Charles had been kind enough to describe Edwin's own appearance to him (ignoring the Cat King's palpable displeasure) once the former had picked his jaw off the floor, but Edwin is still unable to picture any version of himself that both matches such a description and doesn't look objectively ridiculous. Though if that were the case Charles would have surely said so, and the Cat King also wouldn't be looking at him right now with that devouring glint in his predator's eyes…

Edwin would be blushing tomato-red if he were capable of it, and in this one instance he's glad that he's not; the less-than-wholesome impulses and half-formed thoughts that have been roiling in his head since the Cat King's return are mortifying enough on their own.

He blinks hard and forcefully realigns himself. Distraction on the job--because he is on the job--simply will not do. He pointedly ignores the Cat King's knowing smirk.

The Hex's doorman is an appropriately burly fellow with an uninviting expression on his face which may well be his default. He nods at the Cat King in recognition, then turns suspicious eyes on Edwin. "And who would this be, Your Highness?"

The Cat King preens at being addressed as such, and Edwin fights not to roll his eyes. "A good friend, Lionel. Go on, kitten, show the nice man your credentials."

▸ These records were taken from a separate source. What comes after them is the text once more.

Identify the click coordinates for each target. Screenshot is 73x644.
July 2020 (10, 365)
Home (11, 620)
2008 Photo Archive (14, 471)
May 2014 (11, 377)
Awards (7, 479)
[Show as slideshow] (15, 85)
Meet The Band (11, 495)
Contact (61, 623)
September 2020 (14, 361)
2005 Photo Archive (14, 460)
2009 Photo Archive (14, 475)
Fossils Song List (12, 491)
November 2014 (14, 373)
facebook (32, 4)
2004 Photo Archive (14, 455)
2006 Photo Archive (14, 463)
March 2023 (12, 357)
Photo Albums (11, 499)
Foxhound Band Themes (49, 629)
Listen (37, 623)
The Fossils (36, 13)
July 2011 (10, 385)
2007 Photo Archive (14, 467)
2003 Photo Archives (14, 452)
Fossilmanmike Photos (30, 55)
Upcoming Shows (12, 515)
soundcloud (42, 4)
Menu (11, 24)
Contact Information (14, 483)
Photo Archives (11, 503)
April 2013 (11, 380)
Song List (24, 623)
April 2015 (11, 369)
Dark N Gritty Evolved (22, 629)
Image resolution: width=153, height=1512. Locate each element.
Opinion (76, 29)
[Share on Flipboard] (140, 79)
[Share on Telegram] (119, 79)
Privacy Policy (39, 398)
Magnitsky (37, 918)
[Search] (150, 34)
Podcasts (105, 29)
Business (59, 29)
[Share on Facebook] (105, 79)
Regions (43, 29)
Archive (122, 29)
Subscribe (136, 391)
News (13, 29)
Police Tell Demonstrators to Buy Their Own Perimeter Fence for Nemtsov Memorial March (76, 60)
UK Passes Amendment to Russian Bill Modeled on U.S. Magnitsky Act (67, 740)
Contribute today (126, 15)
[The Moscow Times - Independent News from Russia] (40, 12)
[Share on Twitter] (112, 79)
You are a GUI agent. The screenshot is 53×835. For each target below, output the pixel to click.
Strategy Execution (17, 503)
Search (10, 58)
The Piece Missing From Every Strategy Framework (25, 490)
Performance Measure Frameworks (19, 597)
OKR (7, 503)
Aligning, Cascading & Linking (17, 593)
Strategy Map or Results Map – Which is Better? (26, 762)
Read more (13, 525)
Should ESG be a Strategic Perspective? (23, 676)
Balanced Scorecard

Edwin touches a finger to the jewel pin on his lapel and murmurs the incantation. The doorman leans in for a better look and raises an eyebrow. "Periwinkle--not too shabby, new lad. Welcome to the Hex."

*

The nightclub is dim, loud, and packed--three of Edwin's least favorite things. Perhaps that's why he doesn't resist the Cat King taking him by the arm and guiding him assuredly through the chaos.

The former's claims concerning the aesthetic of the Hex are indeed accurate--youth, leather, and strategic skin-baring cutouts as far as the eye can see. Edwin's usual disguise would have been worse than useless in a place like this, loathe as he is to be uncharitable to Charles' hard work.

They take their seats opposite a man with luminous, violet eyes and an indigo jewel pin who grins impishly at the Cat King and shoots a lascivious wink at Edwin when the former introduces him. Edwin averts his eyes; he'd already endured a lifetime's worth of this nonsense back in Port Townsend, and isn't particularly keen on more. At least, not from complete strangers.

Someone stops by their table and sets a martini glass of lilac-colored liquor before the Cat King. "Oh yes," he purrs, and takes a generous sip. "They do remember me."

The Cat King and the violet-eyed man begin chatting about this and that, soon making it abundantly clear that the former had only come to the Hex to socialize with an old friend, not walk into a lion's den where he'd potentially need Edwin's assistance. Then again, Edwin should have been far more suspicious of such a ludicrous notion to begin with.

"So what's your story, Edwin?" the man asks. "It takes a special sort of bloke to tickle the Cat King's fancies, I'll tell you that much."

"Please excuse me," Edwin says curtly, and rises from his seat--he's got an investigation to conduct.

"Where are you going?" the Cat King whines, his speech distinctly slurred all of a sudden. His golden eyes are plaintive, unfocused. "C'mon, hang out for a bit. Your client isn't getting any deader, is he?"

Edwin shoots a concerned look at the other man.

"Catnip in the drink," he explains helpfully. "CK's favorite here."

"Oh, for goodness' sake," Edwin mutters. He turns to the Cat King. "I have a job to do, in case you've forgotten. Enjoy yourself… I'll be back later."

The Cat King transforms with a burst of purple flame, and his feline form rolls and wriggles drunkenly before eventually finding his feet--or paws. His tail swishes, he turns to face Edwin, and abruptly leaps forward in a blurred streak of dark fur.

Edwin instinctively catches the cat, who wastes no time getting comfortable in his cradled arms--rolling onto his back like an infant, his upturned paws tucked against his sleek belly, and purring like an industrial-grade engine to boot.

"I… don't suppose you'd like to accompany me?" Edwin says, amused and irritated in equal measure.

The cat gives him a slow, languid blink.